━━━ INPUT FOR THIS TASK ━━━
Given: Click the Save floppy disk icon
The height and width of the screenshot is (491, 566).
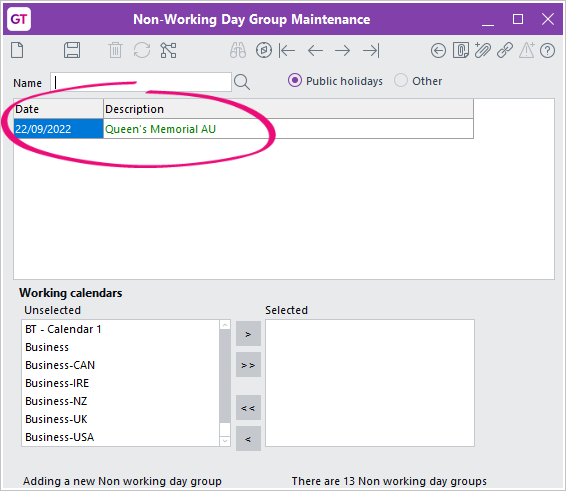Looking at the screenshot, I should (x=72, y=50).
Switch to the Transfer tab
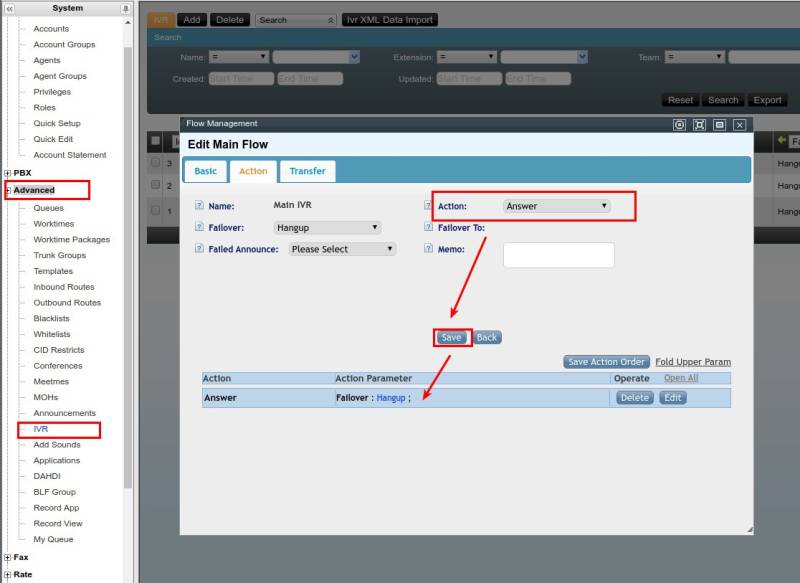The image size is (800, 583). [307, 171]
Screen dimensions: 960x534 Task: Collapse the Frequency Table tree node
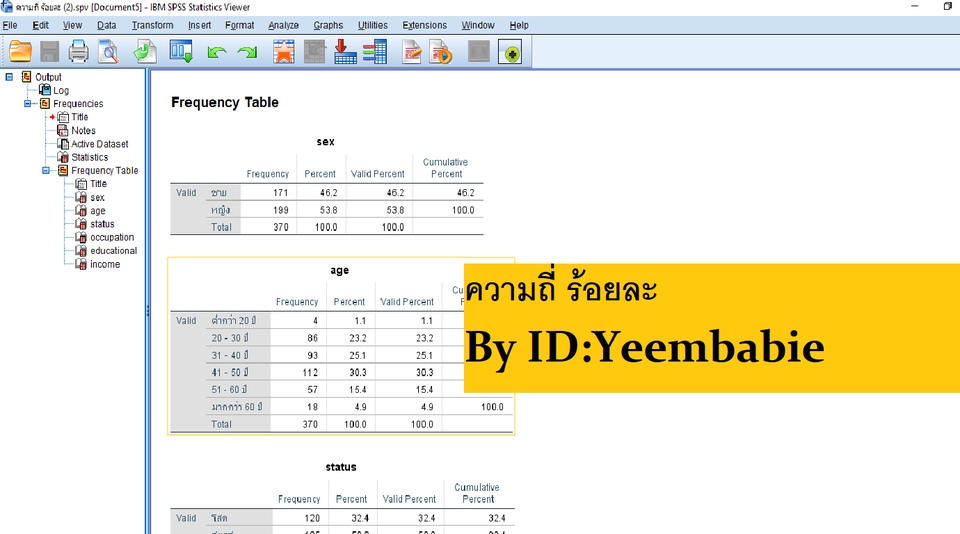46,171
━━━
━━━ INPUT FOR THIS TASK ━━━
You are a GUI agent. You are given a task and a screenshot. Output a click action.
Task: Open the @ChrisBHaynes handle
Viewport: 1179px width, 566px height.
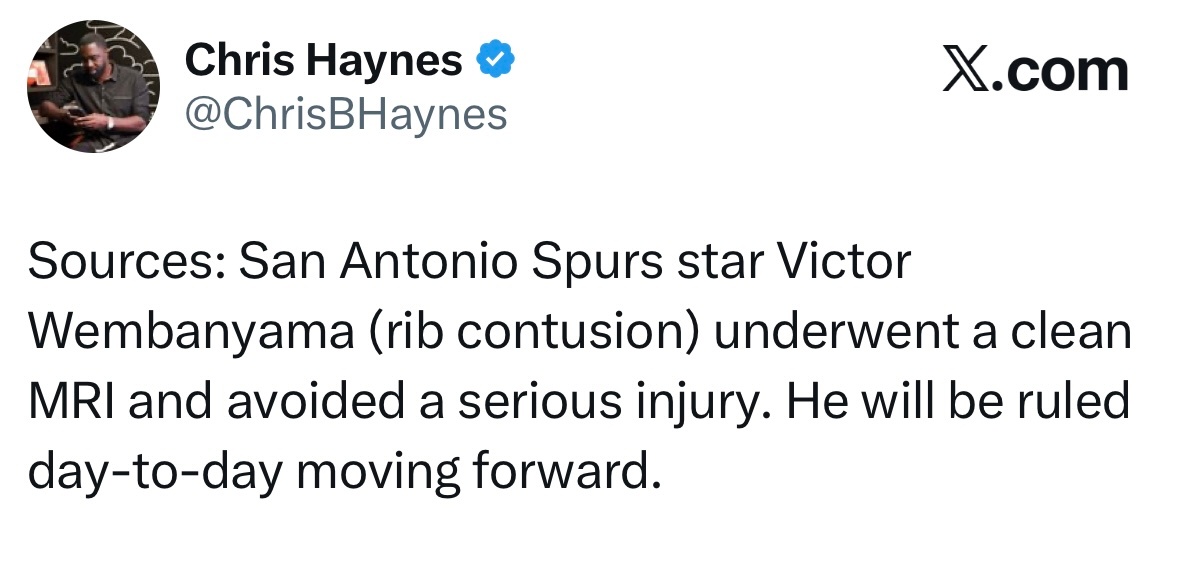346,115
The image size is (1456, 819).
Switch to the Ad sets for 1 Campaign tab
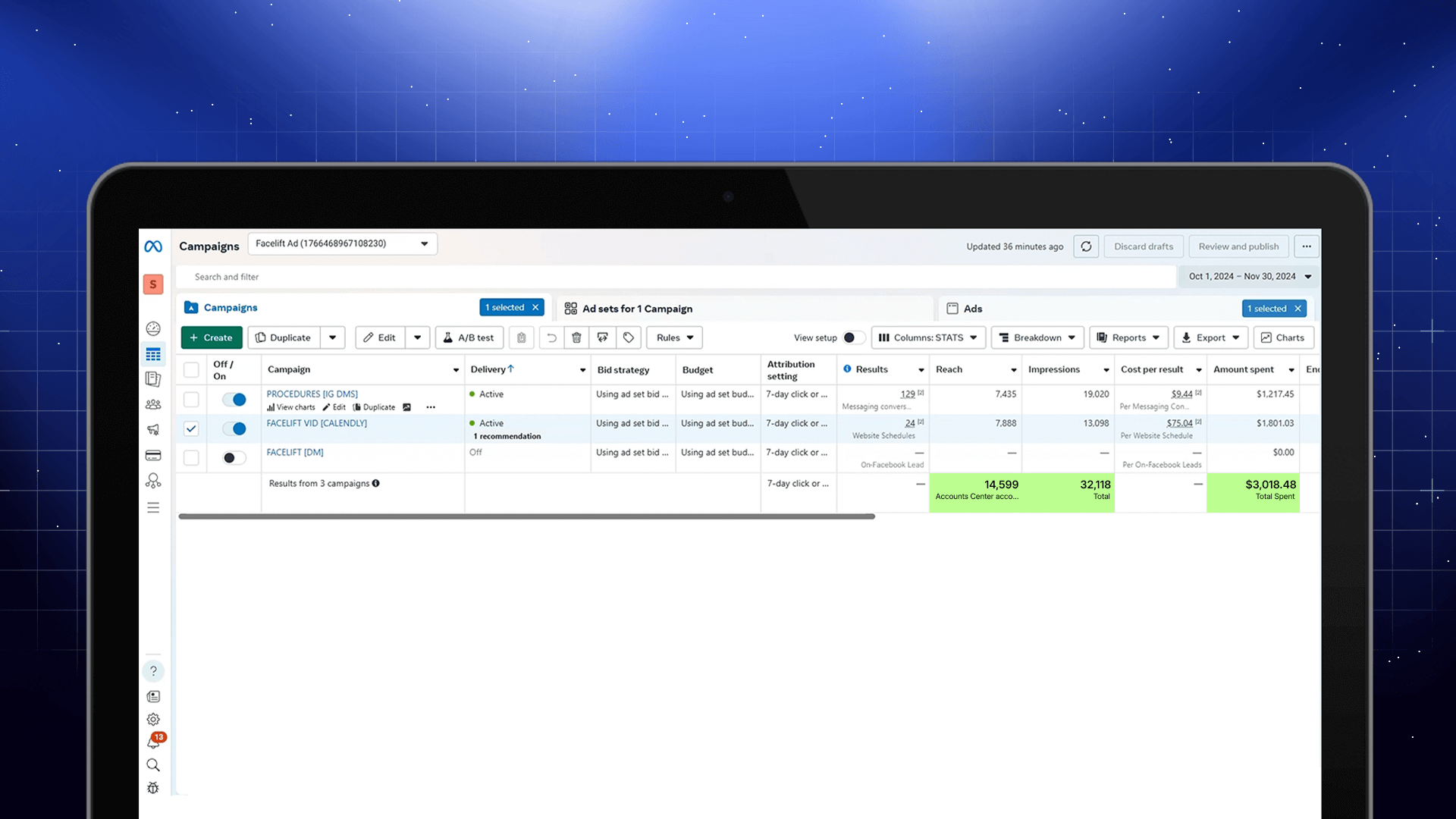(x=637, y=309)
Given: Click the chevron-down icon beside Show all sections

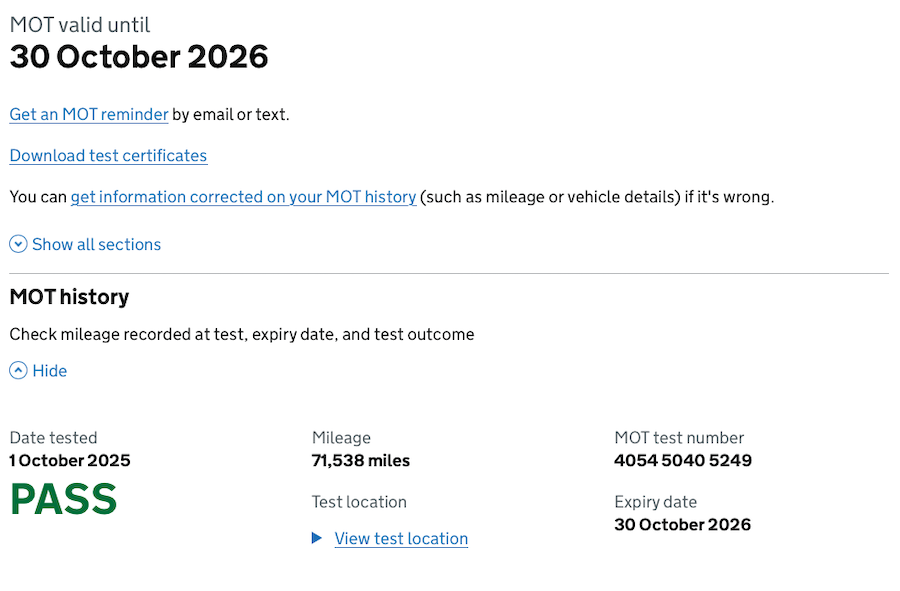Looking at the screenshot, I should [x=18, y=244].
━━━
━━━ INPUT FOR THIS TASK ━━━
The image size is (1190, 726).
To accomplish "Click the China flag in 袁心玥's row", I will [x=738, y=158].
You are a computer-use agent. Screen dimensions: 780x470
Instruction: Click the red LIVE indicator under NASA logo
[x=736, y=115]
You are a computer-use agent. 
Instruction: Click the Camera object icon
━━━
## PROMPT
In the entries above, find the line with "The image size is (1190, 726)." and the line with "Instruction: Click the Camera object icon", then restate word for word both of them and every line between, with nothing more.

## WRITTEN REPLY
The image size is (1190, 726).
To accomplish "Click the China flag in 袁心玥's row", I will [x=738, y=158].
You are a computer-use agent. Screen dimensions: 780x470
Instruction: Click the red LIVE indicator under NASA logo
[x=736, y=115]
You are a computer-use agent. 
Instruction: Click the Camera object icon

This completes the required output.